━━━━━ DATA RECORDS

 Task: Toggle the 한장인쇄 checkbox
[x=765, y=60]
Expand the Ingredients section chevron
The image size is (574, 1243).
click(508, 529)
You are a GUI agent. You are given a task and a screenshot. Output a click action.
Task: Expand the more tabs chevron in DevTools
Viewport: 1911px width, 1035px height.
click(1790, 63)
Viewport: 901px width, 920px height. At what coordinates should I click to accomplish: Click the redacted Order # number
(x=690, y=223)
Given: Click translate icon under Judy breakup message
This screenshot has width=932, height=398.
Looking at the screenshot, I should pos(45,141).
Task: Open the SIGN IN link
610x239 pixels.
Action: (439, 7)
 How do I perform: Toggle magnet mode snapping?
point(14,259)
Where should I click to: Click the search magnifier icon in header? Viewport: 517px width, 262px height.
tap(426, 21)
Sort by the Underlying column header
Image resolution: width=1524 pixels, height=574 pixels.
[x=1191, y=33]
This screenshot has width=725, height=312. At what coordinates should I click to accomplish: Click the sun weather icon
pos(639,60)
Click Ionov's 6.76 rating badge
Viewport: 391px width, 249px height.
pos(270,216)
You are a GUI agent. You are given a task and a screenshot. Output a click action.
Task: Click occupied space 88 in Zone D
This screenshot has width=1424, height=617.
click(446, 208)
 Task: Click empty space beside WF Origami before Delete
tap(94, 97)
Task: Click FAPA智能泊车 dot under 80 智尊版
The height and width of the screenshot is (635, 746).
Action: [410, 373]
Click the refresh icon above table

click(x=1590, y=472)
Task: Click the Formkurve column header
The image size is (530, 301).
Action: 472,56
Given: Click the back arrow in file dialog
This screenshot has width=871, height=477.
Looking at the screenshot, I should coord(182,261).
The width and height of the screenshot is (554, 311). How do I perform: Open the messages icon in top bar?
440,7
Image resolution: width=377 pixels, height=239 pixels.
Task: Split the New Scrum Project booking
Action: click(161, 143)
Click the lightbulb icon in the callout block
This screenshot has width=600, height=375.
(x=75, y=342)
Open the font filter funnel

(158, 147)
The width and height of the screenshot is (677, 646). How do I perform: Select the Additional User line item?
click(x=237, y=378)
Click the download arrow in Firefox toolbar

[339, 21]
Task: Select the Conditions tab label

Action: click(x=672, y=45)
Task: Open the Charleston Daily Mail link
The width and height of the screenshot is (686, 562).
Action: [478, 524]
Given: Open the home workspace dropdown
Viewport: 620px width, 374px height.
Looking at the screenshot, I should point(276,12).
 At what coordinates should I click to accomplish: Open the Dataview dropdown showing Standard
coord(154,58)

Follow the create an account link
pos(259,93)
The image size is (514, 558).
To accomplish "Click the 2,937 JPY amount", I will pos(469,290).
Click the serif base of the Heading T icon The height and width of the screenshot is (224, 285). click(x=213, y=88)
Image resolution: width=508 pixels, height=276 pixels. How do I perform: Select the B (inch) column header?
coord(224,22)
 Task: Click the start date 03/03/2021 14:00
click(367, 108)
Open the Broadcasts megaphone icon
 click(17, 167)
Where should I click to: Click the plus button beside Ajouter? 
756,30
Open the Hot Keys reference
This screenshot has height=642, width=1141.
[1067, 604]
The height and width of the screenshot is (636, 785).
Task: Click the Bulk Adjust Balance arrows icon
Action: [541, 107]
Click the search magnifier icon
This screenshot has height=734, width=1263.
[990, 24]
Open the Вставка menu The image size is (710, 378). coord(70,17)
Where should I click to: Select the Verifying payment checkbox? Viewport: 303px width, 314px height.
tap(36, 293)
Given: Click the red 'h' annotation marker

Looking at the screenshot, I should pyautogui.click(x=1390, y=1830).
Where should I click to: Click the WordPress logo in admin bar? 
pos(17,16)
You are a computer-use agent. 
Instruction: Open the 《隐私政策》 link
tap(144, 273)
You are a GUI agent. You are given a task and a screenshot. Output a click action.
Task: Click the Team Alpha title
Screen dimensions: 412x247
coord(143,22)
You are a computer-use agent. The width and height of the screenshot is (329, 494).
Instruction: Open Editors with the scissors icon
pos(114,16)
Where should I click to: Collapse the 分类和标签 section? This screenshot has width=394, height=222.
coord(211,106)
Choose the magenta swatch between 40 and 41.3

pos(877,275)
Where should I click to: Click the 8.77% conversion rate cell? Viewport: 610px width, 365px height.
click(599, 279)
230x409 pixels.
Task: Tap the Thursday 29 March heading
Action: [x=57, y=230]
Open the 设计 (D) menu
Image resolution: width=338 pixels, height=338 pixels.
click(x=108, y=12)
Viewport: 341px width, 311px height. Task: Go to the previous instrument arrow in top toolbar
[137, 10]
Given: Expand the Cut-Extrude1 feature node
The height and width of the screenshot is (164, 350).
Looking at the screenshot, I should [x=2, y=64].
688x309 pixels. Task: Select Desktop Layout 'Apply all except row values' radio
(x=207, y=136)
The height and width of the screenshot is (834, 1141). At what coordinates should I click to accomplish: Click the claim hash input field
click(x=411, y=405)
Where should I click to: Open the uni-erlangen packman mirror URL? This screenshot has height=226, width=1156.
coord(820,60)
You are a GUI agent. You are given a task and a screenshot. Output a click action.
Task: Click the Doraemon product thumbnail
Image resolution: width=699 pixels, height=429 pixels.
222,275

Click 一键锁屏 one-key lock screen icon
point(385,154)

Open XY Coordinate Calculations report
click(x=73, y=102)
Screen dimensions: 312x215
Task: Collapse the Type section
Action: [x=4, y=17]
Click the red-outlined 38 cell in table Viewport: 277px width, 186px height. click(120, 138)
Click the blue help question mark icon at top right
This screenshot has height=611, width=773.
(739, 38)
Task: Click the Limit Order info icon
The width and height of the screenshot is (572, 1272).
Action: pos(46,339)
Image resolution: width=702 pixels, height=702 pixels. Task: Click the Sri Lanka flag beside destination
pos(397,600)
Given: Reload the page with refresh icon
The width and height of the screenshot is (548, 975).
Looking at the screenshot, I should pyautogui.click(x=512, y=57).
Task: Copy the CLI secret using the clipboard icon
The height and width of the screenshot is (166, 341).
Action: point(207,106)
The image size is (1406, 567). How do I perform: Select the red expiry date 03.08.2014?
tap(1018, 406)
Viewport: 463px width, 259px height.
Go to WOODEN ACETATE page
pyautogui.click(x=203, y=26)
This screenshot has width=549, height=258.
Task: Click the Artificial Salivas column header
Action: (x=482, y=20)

━━━━━━━━━━

WORK TO COMPLETE:
Only output the lines from the one with "Viewport: 463px width, 259px height." through the end of the entries above, exactly as they are.

TASK ANSWER:
Viewport: 463px width, 259px height.
Go to WOODEN ACETATE page
pyautogui.click(x=203, y=26)
This screenshot has width=549, height=258.
Task: Click the Artificial Salivas column header
Action: (x=482, y=20)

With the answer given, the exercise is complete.